• _PROBLEM TO WORK ON_:
Give the data from the line with "At what (x,y)" to the line with "Looking at the" as a JSON list of strings, one string per line and no blank lines.

• _EXCERPTED RECORDS_:
====
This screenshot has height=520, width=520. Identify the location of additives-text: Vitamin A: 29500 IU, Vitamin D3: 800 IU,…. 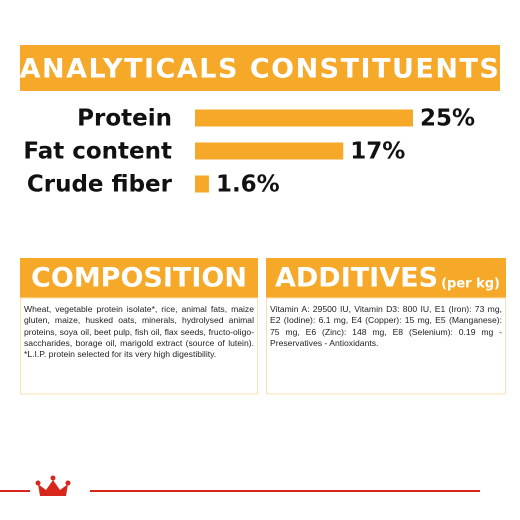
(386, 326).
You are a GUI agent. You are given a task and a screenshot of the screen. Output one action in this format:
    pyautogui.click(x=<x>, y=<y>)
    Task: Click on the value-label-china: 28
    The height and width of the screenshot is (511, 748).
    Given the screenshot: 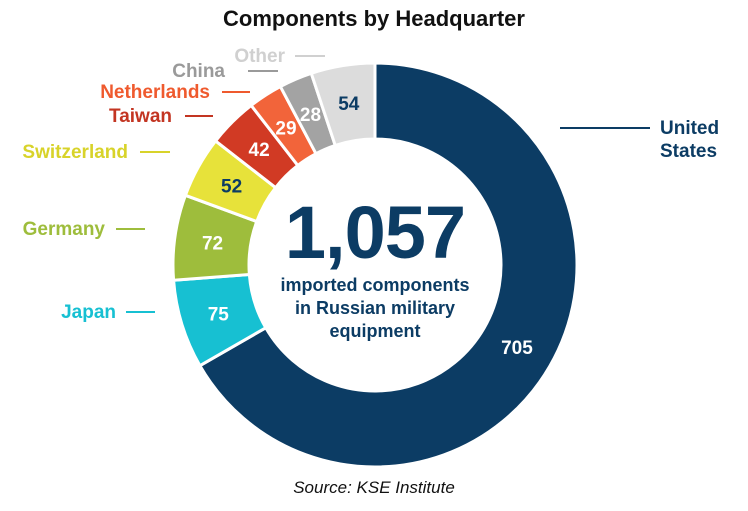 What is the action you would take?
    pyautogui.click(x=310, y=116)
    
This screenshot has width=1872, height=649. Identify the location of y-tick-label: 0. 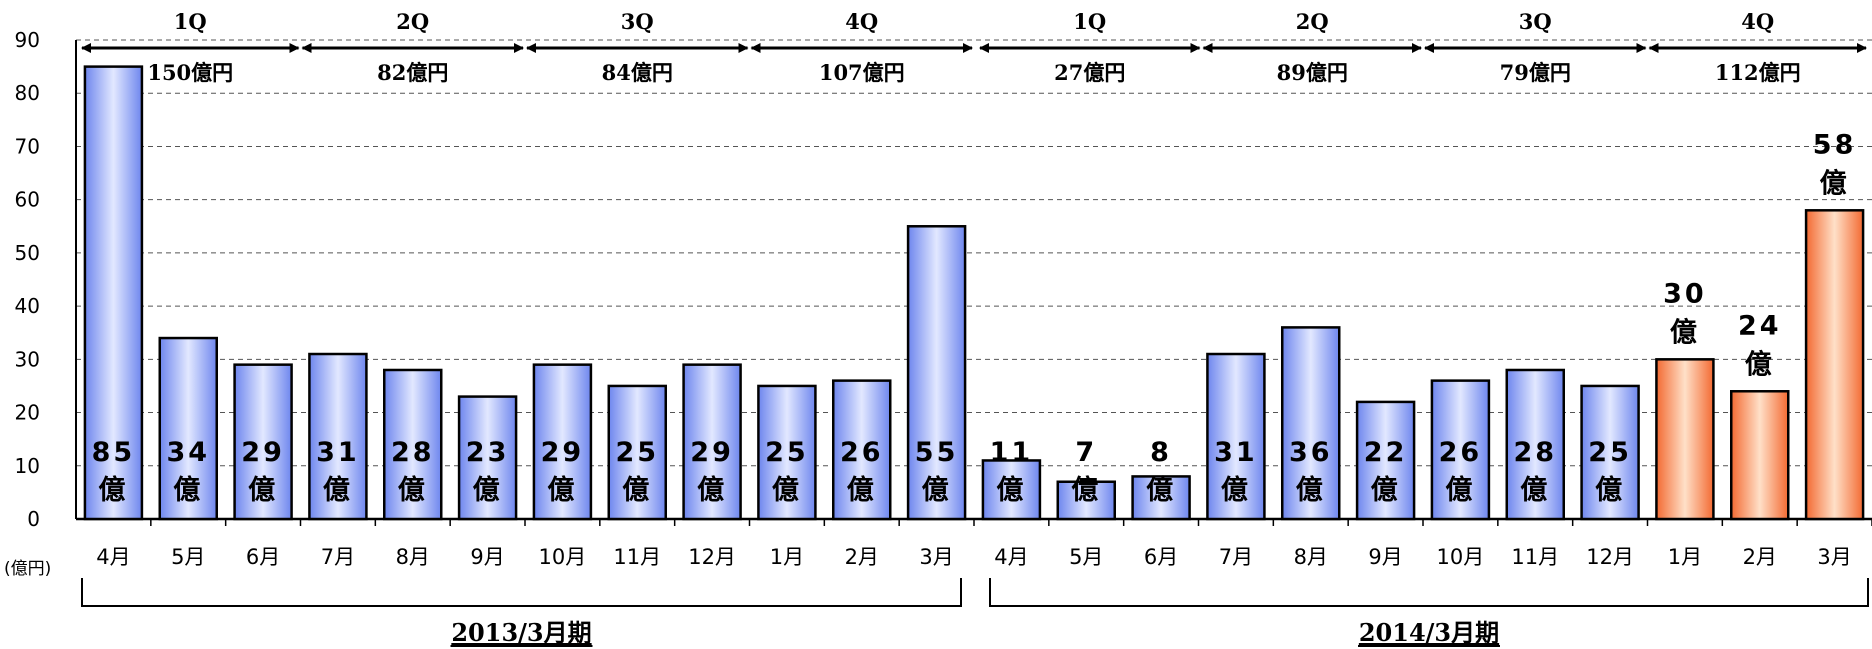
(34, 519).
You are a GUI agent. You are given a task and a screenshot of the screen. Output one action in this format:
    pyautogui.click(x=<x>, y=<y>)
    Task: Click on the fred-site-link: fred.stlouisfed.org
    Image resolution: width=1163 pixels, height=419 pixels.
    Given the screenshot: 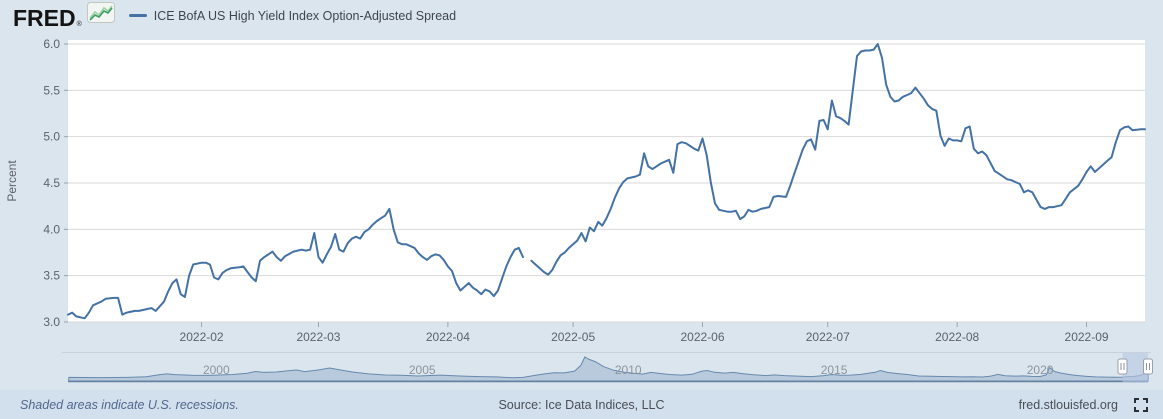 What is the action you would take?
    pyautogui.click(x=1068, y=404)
====
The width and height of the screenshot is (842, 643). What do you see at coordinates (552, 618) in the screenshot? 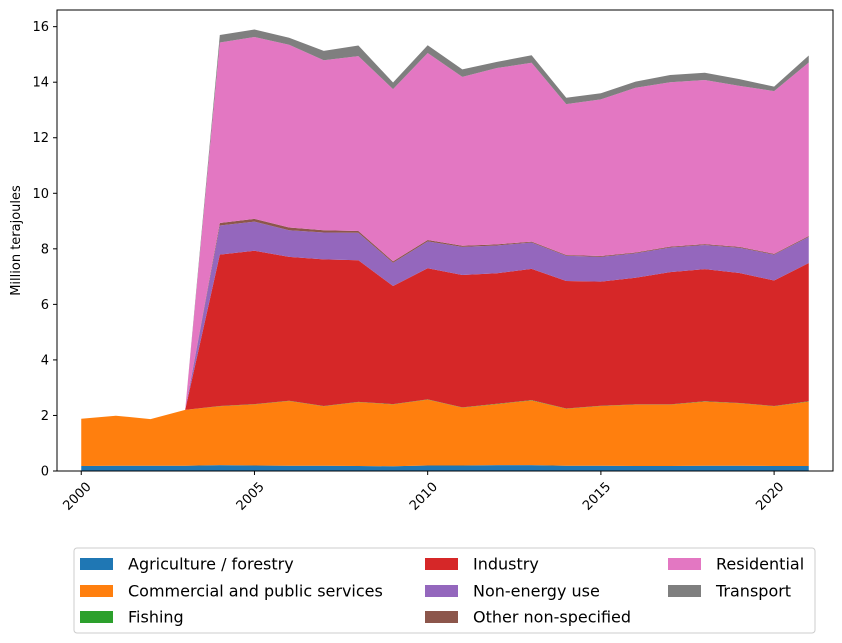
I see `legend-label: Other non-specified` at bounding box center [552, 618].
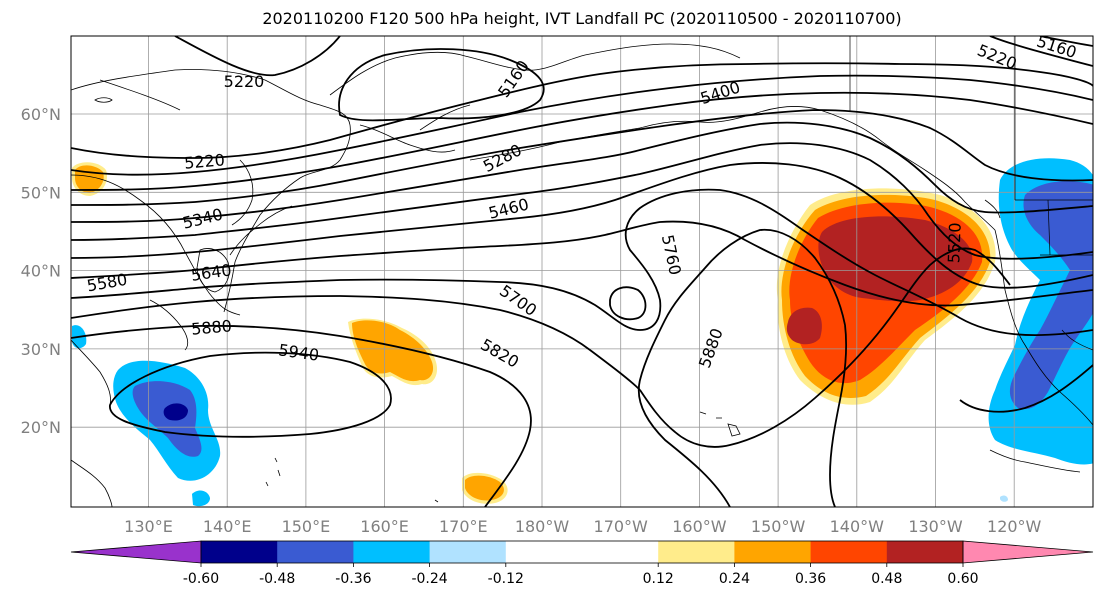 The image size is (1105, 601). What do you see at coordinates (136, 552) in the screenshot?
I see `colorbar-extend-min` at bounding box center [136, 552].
====
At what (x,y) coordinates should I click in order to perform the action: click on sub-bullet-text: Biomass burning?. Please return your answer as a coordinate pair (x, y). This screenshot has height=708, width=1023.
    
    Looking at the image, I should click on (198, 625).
====
• _ANSWER TO THIS TASK_:
[
  "At what (x,y) coordinates should I click in order to perform the action: click on sub-bullet-text: Biomass burning?. Please return your answer as a coordinate pair (x, y). This screenshot has height=708, width=1023.",
  "    Looking at the image, I should click on (198, 625)."
]